Scared...
That's how I feel lately...really. I'm scared.
Scared of how the performance which I have "chaired" will turn out tomorrow.
Scared of facing my seniors who have high expectations either on me or on the performance.
Scared that I have once again overlooked something really important.
Scared that the entire event will screw up.
Scared that I have been wasting my time and not achieving anything in terms of utility, satisfaction, whether in Hall, in KRX or in my studies.
Scared that everyone will be disappointed or walk away feeling that they have wasted their time watching a crappy play.
In short.
I'm afraid of failure.
Damn afraid I am...i'm a bloody coward.
I'm so afraid I don't even wish to publicise the event in front of my block during the block meeting just now and to think that I'm the chairperson.
When people ask me what role i'm playing in the entire event, I just said I'm not acting...I don't even dare to say I'm in-charge.
Even my committee has more conviction and faith than I do.

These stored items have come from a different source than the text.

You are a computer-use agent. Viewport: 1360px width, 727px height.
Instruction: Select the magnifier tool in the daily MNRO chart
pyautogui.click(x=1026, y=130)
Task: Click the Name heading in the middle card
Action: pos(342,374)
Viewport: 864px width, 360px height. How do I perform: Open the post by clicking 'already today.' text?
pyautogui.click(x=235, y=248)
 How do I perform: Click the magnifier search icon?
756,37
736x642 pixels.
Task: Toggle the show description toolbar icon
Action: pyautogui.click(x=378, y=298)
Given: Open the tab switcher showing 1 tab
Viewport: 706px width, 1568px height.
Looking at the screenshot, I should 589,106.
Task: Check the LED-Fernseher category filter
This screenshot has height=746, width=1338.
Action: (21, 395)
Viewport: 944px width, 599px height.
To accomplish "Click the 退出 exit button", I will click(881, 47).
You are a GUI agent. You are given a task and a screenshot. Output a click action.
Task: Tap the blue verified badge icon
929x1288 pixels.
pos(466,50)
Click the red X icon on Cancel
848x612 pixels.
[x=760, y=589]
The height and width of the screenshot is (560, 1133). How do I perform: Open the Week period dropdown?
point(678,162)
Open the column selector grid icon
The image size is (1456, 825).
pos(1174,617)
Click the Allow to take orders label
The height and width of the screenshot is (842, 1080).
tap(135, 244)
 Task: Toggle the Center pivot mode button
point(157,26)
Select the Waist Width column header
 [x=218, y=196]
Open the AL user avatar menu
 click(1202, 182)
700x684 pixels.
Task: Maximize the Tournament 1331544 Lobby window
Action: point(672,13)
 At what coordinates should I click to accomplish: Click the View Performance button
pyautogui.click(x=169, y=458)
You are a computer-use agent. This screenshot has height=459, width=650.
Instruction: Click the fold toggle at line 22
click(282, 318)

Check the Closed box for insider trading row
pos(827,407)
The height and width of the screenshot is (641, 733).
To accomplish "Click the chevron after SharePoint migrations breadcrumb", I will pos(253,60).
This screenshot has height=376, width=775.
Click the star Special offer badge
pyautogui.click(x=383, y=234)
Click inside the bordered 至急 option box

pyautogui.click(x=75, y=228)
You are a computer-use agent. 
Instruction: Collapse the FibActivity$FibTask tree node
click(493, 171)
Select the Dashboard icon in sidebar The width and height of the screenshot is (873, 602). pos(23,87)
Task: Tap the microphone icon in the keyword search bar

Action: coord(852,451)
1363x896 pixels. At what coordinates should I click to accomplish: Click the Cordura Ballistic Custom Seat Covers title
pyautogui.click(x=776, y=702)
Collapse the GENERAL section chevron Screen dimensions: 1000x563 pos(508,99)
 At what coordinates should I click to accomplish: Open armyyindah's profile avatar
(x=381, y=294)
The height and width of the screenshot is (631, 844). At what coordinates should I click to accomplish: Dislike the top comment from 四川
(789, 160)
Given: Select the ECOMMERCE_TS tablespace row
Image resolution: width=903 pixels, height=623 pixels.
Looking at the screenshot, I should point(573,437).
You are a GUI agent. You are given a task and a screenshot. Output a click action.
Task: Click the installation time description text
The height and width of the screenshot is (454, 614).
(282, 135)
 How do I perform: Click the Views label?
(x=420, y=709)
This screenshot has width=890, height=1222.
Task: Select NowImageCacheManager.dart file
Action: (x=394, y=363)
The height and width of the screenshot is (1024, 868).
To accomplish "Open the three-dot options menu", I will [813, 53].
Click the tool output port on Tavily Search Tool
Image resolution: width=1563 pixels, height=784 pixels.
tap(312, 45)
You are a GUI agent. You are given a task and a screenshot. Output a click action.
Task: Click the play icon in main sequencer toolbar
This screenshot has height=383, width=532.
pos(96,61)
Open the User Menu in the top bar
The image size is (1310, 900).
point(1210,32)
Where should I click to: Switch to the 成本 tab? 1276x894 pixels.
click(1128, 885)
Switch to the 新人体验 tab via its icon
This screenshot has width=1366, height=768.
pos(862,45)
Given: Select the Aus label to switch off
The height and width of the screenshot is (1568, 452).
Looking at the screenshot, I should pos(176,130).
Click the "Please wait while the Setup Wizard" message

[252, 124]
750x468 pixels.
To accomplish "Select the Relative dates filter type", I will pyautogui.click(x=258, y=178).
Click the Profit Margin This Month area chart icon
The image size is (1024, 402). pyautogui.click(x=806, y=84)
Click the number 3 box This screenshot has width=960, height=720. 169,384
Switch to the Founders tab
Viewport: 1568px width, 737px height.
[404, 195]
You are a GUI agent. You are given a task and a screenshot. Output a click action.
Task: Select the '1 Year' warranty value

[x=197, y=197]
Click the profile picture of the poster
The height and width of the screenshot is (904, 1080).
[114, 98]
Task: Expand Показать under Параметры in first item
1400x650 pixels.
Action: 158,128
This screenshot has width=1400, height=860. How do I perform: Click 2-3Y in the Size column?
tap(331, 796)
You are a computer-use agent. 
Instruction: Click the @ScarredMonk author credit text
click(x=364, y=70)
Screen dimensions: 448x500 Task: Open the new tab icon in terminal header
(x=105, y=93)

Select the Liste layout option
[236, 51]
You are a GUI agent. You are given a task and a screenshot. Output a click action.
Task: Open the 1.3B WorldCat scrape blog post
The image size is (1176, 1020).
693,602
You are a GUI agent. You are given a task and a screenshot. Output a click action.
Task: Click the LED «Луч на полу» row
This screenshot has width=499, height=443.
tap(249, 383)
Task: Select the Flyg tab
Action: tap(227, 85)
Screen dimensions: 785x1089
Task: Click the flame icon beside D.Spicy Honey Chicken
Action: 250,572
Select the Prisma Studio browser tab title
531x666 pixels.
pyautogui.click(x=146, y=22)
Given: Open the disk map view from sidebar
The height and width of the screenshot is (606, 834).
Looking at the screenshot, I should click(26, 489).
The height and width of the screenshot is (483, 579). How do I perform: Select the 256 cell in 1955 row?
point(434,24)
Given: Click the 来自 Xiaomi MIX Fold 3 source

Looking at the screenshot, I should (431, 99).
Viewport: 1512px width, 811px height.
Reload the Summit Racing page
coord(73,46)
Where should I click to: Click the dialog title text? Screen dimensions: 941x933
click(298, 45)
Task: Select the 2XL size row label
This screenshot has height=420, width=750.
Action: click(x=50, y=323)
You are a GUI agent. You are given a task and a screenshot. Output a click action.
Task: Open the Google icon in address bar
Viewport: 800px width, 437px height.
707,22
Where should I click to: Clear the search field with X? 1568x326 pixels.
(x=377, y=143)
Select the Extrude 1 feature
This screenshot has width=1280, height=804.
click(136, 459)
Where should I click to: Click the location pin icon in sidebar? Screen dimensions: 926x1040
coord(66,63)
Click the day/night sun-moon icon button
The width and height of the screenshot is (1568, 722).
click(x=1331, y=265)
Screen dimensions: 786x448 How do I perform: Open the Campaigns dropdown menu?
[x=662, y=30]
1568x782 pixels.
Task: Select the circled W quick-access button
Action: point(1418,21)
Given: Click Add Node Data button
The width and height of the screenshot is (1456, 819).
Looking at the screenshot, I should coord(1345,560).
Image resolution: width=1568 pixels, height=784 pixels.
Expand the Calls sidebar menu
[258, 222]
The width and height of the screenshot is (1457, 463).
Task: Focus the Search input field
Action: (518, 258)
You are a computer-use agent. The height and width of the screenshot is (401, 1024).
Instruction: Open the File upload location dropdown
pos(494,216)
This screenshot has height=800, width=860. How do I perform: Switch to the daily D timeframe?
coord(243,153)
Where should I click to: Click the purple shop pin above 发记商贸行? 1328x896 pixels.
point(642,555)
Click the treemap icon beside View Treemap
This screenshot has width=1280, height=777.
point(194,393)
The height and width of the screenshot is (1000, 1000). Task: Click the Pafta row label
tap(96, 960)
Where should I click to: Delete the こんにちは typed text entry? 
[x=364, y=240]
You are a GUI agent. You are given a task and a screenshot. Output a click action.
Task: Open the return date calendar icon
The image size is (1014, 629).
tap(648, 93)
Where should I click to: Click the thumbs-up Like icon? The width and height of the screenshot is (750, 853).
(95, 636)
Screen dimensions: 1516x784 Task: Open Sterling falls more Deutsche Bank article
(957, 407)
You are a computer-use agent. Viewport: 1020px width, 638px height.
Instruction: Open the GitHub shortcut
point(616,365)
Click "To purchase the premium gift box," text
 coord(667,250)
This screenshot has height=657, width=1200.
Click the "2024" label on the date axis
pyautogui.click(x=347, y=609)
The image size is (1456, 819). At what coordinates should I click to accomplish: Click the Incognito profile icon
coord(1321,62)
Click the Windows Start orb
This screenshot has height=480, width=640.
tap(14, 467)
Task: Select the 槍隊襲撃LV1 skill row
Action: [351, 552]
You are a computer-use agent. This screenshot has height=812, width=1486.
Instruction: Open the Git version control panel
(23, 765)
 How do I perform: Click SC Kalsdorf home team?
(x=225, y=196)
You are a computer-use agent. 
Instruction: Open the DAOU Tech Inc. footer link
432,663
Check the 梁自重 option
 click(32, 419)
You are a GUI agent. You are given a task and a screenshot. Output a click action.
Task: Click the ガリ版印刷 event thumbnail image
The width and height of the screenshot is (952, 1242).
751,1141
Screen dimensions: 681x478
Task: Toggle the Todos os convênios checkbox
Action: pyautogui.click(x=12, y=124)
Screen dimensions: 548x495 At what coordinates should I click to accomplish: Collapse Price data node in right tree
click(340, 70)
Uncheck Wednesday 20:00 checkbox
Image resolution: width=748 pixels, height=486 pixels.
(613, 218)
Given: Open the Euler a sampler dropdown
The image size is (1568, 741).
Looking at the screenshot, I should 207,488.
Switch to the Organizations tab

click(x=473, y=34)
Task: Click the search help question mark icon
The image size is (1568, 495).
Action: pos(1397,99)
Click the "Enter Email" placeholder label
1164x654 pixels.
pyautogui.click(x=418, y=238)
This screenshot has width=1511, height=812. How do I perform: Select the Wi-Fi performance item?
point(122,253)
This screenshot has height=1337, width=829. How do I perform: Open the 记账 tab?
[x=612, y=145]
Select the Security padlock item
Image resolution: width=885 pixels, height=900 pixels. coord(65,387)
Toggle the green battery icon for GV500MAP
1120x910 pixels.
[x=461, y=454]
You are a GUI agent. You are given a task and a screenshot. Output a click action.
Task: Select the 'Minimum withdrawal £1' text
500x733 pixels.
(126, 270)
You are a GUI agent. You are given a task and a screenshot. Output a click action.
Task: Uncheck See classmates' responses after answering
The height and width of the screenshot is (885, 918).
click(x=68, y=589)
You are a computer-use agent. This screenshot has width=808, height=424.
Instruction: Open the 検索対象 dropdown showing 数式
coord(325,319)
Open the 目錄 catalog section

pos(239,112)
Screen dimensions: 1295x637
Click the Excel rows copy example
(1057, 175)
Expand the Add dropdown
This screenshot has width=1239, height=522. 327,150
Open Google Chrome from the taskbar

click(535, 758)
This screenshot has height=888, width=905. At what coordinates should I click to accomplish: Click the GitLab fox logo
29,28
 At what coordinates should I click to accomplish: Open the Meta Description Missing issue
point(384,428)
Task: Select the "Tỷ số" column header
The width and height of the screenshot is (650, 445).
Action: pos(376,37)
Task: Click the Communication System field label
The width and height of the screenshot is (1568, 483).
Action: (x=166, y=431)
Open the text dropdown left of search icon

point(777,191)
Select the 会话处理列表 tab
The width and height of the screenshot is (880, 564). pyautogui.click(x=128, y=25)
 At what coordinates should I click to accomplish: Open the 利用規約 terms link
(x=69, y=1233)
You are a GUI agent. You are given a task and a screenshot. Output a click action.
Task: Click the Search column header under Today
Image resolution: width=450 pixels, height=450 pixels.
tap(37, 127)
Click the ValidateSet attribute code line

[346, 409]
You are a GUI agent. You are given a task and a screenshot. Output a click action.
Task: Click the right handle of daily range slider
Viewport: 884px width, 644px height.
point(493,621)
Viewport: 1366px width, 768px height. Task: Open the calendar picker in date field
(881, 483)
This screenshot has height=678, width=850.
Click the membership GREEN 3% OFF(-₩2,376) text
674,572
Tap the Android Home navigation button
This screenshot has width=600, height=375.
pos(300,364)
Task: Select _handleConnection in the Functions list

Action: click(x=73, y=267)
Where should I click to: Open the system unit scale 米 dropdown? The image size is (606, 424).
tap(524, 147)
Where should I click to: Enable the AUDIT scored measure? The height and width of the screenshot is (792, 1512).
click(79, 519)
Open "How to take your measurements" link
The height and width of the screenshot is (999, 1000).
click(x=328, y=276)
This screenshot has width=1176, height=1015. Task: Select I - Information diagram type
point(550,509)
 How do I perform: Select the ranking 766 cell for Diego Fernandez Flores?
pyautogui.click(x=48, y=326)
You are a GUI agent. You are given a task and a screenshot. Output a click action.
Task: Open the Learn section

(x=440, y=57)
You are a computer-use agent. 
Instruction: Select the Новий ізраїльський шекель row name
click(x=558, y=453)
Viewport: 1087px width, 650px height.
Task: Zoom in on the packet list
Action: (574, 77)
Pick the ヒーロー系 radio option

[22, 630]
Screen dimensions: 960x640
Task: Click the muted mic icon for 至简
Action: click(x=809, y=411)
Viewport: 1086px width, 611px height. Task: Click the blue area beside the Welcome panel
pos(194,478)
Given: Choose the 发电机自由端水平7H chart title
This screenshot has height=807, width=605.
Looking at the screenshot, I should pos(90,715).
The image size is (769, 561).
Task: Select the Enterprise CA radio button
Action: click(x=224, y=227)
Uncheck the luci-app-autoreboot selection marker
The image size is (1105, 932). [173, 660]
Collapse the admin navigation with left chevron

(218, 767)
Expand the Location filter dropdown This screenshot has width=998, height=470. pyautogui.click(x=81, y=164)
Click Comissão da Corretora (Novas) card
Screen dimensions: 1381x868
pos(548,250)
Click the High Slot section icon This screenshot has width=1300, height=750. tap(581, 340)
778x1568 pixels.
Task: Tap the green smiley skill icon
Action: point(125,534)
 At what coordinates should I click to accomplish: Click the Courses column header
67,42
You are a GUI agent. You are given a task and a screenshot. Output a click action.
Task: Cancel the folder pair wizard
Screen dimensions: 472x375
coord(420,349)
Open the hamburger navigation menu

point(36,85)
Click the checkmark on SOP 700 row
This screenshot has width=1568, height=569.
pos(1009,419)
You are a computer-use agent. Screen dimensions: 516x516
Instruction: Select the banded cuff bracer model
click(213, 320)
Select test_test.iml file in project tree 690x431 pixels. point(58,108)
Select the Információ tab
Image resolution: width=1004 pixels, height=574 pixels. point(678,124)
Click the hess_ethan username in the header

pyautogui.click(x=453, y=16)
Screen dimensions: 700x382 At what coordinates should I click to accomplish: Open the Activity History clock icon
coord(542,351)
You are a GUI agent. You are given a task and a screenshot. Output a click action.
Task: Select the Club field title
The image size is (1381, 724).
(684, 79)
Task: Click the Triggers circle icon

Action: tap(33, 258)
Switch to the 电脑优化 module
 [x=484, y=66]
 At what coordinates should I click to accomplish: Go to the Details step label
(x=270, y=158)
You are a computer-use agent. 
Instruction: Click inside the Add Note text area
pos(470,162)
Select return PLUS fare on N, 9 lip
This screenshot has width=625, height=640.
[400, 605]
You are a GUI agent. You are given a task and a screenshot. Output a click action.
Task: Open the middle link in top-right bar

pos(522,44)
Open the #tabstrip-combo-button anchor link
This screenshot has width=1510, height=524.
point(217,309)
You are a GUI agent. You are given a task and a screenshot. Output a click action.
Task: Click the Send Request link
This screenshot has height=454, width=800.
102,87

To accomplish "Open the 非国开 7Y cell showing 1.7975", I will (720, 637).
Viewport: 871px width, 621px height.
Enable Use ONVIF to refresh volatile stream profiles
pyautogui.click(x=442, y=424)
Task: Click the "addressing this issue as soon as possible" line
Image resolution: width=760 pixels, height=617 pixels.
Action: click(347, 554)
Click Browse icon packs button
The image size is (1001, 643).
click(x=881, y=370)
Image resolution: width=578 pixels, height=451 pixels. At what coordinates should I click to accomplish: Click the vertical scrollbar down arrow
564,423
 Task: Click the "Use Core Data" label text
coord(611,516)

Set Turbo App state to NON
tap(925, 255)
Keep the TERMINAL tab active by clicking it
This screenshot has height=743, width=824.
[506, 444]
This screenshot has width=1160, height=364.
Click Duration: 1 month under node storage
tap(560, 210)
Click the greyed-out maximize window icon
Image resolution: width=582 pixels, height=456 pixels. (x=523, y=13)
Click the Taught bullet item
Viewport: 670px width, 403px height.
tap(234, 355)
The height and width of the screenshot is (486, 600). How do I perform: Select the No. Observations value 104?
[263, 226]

I'm just a bloody stupid coward with no visions and no strength.
I don't want to face others any more.
I rely on others to give me instructions.
I am afraid that I'll do something wrong and make a mistake again.
Indeed...I am...I don't even get enough rest.
I'm most happy when I'm "hiding" in my own comfortable shell even when I know there are things which I should do.
I hate myself this way.
But i'm truly scared.
Does anyone understand?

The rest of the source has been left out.